• [What to do]:
Rewrite these lines with "Price" renamed to "Cost", leaving everything else as it is.

• [Supplied records]:
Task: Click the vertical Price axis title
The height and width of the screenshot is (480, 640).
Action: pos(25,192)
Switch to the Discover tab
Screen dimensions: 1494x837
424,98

• [The reply]:
Task: Click the vertical Cost axis title
The height and width of the screenshot is (480, 640).
Action: pos(25,192)
Switch to the Discover tab
Screen dimensions: 1494x837
424,98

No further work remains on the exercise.